These words, handwritten and scrawled across a scrap of lined notebook paper, have sat tucked away and unread in one of those old magazines on my bookshelf for years now. Tear drops had stained the page, and certain words written in the black ink had been diluted and run into others. Crying over writing something like this... What a childish way to think of things, what selfish words of me to write... but I guess maternity hadn't come full circle at that point, so I can justify my behavior just a little bit. I can't possibly blame everything on Takumi, because that'd be just as bad if he blamed me for being the pregnant one. But he never did that- not long term, at least. Sure, maybe in outbursts of anger or when we fought those scattered times, he'd let his temper loose; but never without provocation from myself.
At the time that I had written that, I was merely twenty years old and just about four months pregnant. It's not that I don't remember what a drama queen I used to be, I just like to pretend it never happened. That way, I could deny that I ever behaved in such a manner to my children, playing the role of a perfect maternal figure flawlessly.
Much time has passed since then. I've given birth to the baby that had brought Takumi and I together... Ichinose Ren. A boy named for a flower in our lives that wilted from this world far too soon, and a natural born guitarist, taking after his namesake in the way that had made him so famous.
He takes after Takumi so much, in the way he speaks and his demeanor overall. It's almost depressing, because just like his father, he shows little affection towards many people- including myself.

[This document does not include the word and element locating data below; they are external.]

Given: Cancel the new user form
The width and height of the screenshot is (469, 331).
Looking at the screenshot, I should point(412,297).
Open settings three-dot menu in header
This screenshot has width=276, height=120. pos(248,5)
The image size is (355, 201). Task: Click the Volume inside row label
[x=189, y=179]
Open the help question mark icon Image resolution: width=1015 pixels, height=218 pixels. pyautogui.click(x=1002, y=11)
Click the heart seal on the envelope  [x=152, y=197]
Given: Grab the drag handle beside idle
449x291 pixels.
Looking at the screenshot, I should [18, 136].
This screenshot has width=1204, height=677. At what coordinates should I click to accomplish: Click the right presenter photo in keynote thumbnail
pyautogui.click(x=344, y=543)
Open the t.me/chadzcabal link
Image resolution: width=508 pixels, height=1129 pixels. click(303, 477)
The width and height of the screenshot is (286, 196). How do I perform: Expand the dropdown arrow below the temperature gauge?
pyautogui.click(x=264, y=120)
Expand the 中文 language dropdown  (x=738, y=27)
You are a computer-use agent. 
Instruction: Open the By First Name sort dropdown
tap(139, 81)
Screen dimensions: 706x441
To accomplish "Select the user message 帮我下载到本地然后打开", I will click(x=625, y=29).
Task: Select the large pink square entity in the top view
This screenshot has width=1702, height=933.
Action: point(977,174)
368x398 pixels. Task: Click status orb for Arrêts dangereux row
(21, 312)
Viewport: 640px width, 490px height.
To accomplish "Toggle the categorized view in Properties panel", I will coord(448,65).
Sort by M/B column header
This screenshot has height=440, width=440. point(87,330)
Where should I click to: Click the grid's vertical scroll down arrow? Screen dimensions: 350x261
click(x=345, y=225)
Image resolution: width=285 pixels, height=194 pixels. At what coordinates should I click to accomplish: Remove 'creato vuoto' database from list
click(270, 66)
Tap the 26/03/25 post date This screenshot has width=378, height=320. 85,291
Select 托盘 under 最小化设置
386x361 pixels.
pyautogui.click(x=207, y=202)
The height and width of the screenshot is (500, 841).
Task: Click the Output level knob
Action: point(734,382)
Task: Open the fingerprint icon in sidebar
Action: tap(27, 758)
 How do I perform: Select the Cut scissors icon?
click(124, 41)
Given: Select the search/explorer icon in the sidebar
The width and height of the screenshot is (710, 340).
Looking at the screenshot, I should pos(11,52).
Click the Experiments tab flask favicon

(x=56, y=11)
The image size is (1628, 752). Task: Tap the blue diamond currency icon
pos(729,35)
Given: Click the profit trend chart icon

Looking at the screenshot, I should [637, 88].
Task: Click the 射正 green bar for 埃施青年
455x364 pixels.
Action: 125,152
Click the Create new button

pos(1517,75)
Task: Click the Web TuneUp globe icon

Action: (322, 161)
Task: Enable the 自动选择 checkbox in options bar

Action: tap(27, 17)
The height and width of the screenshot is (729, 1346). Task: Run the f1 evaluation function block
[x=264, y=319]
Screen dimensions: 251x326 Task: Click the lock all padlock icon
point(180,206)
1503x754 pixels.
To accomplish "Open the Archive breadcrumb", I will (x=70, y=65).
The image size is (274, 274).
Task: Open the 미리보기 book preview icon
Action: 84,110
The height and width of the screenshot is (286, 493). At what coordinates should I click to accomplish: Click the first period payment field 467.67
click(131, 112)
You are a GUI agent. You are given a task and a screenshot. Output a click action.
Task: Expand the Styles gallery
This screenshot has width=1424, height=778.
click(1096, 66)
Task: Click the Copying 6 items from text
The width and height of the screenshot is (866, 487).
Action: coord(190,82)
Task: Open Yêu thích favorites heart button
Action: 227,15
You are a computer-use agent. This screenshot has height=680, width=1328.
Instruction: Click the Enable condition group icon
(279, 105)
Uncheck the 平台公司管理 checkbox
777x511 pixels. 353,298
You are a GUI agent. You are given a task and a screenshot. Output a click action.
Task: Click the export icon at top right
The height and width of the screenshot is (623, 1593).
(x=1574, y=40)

I feel less and less like his mother every day, because he rarely ever listens to what I have to say. I think more than that, I feel guilty whenever he looks to me for an answer to his constant array of questions:
Why isn't Tou-sama home more often?
Why do you frown so much, Kaa-sama?
Why is my name Ren?
'Oh, he's just a little boy,' I try and tell myself... But he's got the mentality of an adult man. This can't just be the curiosity of a child. And I tell myself that because of the look in his eyes when he asks me these questions- he's thought them out well, pondered on them, and probably even asked his father or others of our close friends before confronting me. It seems like an awful lot for a boy of five years to comprehend and accomplish, but I could put nothing past him. He was, after all, the son and offspring of world-renowned musician, Ichinose Takumi. And though I never knew my husband as I child, the stories I had heard from Reira, and even some from Ren before his untimely passing, gave me fairly clear pictures of my husband as a young boy.
It seems as if he did all the growing up I waited to do until I saw his newborn baby face. I waited until I was twenty-one before I started to really act like an adult- my son did the growing up for me. I think, most of all, I feel heartbroken when I see him. Maybe it's because the marriage of his parents is a fake, a shot gun wedding that never had a real ceremony.
Or maybe it's because every time I look into his eyes, I can't tell if I'm seeing Takumi reflected in them, or Nobuo.
We opted to never check the paternity of the baby. That was one thing Takumi and I had agreed on. For the sake of our happiness, and that of the baby's, we would never truly know who was his real father. Of course, I'd always have the incessant lingering in the back of my mind, wondering, 'what if?'
But I had to remind myself: if I had chosen Nobuo, I would have chosen Nobuo. I think the choice I made happened for a reason. Actually, I made that choice simply because it was what I wanted. After all, I'm a grown woman now; I can't keep blaming the demon lord for the problems I cause myself.
I'm twenty-six years old. An adult. A mother. I'm married. I have a home to take care of. I have a husband. And a young child. As fragmented as it seems, all the components are there... like Takumi said when we made the decision to marry, love is supposed to come with time, right? Even if that time hadn't come just yet, even if there was still distance barring each of us from the others, we were a family.
And when you're a mother, family always has to come first.